If there are no paragraph separations in this article, double-click on the title and they will appear. 🙂
Mardi Gras Murder,” by Ellen Byron, is an Agatha Award winner. The family of Magnolia Marie (Maggie) Crozat, an artist/B&B owner, has lived in Louisiana for generations. In the weeks before Mardi Gras, a torrential rain hits the Parish, submerging houses as the water rises. Wreckage is left behind, but so is the body of a stranger, found at the back of the Crozat property. But Mardi Gras will go on in the tight-knit community, despite the damage and the dead body.
In this entertaining Cajun mystery, gumbo pots are sacred and locked in safes along with secret recipes. Happily, because of the internal Crozat family competition for the top gumbo prize, there are several cooking scenes. I could smell the fabulous seafood gumbo while it simmered on the stove, and learned there are as many kinds of gumbo as there are cooks to debate their choices. Byron cleverly included that banter in the book.

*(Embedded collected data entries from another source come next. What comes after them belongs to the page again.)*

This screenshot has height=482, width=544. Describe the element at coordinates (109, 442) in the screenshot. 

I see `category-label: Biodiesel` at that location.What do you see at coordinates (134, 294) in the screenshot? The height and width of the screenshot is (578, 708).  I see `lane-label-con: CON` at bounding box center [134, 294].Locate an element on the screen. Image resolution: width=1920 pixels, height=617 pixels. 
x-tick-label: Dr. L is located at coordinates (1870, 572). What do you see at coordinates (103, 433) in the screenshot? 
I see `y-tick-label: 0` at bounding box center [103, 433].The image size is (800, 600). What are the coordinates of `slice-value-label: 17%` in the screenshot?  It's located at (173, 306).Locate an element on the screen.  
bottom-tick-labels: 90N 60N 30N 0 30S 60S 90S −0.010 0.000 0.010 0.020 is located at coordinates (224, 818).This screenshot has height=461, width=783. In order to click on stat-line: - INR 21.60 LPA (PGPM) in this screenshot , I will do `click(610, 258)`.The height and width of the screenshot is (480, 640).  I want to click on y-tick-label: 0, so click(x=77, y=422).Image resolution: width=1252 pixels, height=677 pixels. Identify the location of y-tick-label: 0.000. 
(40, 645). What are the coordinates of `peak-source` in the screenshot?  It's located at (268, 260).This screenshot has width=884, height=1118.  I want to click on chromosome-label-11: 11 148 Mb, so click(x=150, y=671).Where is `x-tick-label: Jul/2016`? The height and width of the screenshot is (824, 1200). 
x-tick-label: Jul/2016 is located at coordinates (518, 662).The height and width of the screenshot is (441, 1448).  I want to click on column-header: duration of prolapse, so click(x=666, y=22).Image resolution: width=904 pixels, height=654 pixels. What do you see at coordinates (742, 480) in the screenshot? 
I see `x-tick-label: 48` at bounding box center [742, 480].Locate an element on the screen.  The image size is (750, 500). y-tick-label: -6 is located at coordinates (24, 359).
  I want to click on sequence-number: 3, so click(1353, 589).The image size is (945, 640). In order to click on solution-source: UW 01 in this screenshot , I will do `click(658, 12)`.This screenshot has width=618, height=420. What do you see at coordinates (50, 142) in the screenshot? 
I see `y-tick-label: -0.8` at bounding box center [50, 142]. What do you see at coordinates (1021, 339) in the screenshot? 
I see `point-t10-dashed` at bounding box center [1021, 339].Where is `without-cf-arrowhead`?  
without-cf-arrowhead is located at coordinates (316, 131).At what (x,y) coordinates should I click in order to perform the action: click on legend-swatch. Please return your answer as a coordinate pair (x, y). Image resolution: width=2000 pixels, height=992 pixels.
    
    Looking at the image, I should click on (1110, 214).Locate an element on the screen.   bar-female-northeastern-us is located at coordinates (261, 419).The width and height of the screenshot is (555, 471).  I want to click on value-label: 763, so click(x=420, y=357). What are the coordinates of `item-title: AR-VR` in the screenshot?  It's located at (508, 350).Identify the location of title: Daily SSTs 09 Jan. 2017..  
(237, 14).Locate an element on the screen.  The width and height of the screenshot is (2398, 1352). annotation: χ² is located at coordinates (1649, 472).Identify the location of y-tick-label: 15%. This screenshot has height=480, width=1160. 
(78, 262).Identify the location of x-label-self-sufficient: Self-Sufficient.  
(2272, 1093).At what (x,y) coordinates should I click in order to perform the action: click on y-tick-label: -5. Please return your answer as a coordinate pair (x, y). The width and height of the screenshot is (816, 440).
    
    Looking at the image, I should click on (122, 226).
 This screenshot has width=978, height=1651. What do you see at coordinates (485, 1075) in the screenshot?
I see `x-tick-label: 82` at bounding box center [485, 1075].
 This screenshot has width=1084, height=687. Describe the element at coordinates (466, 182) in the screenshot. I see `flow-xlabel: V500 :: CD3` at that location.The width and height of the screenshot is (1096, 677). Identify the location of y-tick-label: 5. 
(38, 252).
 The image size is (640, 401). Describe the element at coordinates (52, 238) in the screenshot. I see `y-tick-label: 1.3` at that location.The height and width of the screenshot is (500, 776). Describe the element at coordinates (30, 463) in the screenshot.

“Mardi Gras Murder” engages and informs us with local history and dialect while supplying us with more than one mystery to solve, more than one body, and more than one plausible suspect, along with yummy sounding recipes.
“The Fixer” by Joseph Finder
Former legitimate journalist, Rick Hoffman, is down on his luck, his girlfriend has thrown him out, and he has to sleep on a couch in his dad’s old home. In the process of chasing squirrels in the house that has been neglected for years, Hoffman discovers a secret in the attic – a $3 million stash.
Finder has a genius for making his heroes real and as un-Bond-like as possible, yet with enough smarts as necessary to get them out of trouble, and trouble abounds in this barn-burner of a book.
Hoffman looks into what his father was doing before his severe stroke twenty years earlier. Word gets out and bad guys trip over each other in “The Fixer” to keep Hoffman quiet, including car trunks, plastic ties, tracking devices, and assorted other scare tactics. With lots of action and jaw-dropping twists, there are moments when you wonder if our hero, Rick Hoffman, will live through it all.
The reason behind the $3 million stash is absorbing and serious at its core. Finder made me wonder if the plot was based on a real-life incident, but only he and some of the citizens of Boston know the truth for sure. “The Fixer” is one of the best thrillers I’ve read.
“Death by Chocolate Cherry Cheesecake” by Sarah Graves
Sarah Graves, author of the popular Home Repair Is Homicide series, has a spinoff series that begins with “Death by Chocolate Cherry Cheesecake,” featuring Jacobia Tiptree and Ellie White from Eastport, Maine. They now own a chocolate shop, The Chocolate Moose.
When Jacobia arrives at The Chocolate Moose one morning, the place is dark and she trips over a very dead health inspector, his head leaning into a pot of chocolate. A health inspector she and Ellie have been battling with.
Can a chocolate shop recover from a dead guy falling into its signature chocolate? “Death by Chocolate Cherry Cheesecake” features a great mystery with clever misdirection, warm friendships, touching scenes with her father that brought tears to my eyes, a missing son with a surprise of his own, a hurricane, and a Maine setting that is a character in itself.
“Unholy Covenant” by Lynn Chandler Willis
“Unholy Covenant” is a fascinating fictional account of Patricia Kimble’s real-life murder in small town North Carolina. Willis, former newspaper owner/reporter, followed the Kimble case during the investigations and the trial, and had access to all the major players. I was thoroughly engaged as she described what led to the murder of this inconvenient wife.
Willis gives us a chilling look at the ways Kimble ruled his corner of the world by fear, lies, intimidation, and a bit of charm, taking advantage of the weaknesses he saw in the people around him.
Follow along as accusations, confessions, arson, burglary, and hit lists are revealed in “Unholy Covenant,” an amazing look behind the scenes of a case that still intrigues the public decades later.